TASK STATEMENT
For the entries below, the result should be an exact transcription of the lines from the one with "You are a GUI" up to and including the one with "Click the drag", and only those.

** Opening RECORDS FOR THIS EXERCISE block **

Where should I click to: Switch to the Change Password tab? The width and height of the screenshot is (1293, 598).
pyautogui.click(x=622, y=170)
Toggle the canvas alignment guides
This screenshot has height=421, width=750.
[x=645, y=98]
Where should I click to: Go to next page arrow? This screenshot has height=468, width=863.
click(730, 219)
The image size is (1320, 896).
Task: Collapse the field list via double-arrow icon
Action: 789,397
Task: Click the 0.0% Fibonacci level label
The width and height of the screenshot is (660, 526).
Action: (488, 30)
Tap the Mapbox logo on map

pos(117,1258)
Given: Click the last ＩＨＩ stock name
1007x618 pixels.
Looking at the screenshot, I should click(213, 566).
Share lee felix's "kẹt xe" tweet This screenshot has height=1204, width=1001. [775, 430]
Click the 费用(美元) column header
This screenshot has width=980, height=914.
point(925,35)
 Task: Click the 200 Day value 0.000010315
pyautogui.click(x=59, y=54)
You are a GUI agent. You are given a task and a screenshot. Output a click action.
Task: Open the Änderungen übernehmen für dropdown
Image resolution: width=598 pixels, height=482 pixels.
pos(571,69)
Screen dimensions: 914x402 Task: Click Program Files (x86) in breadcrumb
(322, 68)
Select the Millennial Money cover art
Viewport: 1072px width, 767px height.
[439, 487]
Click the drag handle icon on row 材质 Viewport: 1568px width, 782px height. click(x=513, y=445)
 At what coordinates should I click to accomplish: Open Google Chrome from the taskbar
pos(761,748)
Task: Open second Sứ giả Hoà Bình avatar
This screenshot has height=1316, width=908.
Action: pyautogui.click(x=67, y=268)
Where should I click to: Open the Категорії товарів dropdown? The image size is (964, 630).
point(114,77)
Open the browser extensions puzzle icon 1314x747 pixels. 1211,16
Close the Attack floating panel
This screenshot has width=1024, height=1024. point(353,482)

** Closing RECORDS FOR THIS EXERCISE block **

RESULT OF THE EXERCISE
You are a GUI agent. You are given a task and a screenshot. Output a click action.
Task: Open the Änderungen übernehmen für dropdown
Image resolution: width=598 pixels, height=482 pixels.
pos(571,69)
Screen dimensions: 914x402 Task: Click Program Files (x86) in breadcrumb
(322, 68)
Select the Millennial Money cover art
Viewport: 1072px width, 767px height.
[439, 487]
Click the drag handle icon on row 材质 Viewport: 1568px width, 782px height. click(x=513, y=445)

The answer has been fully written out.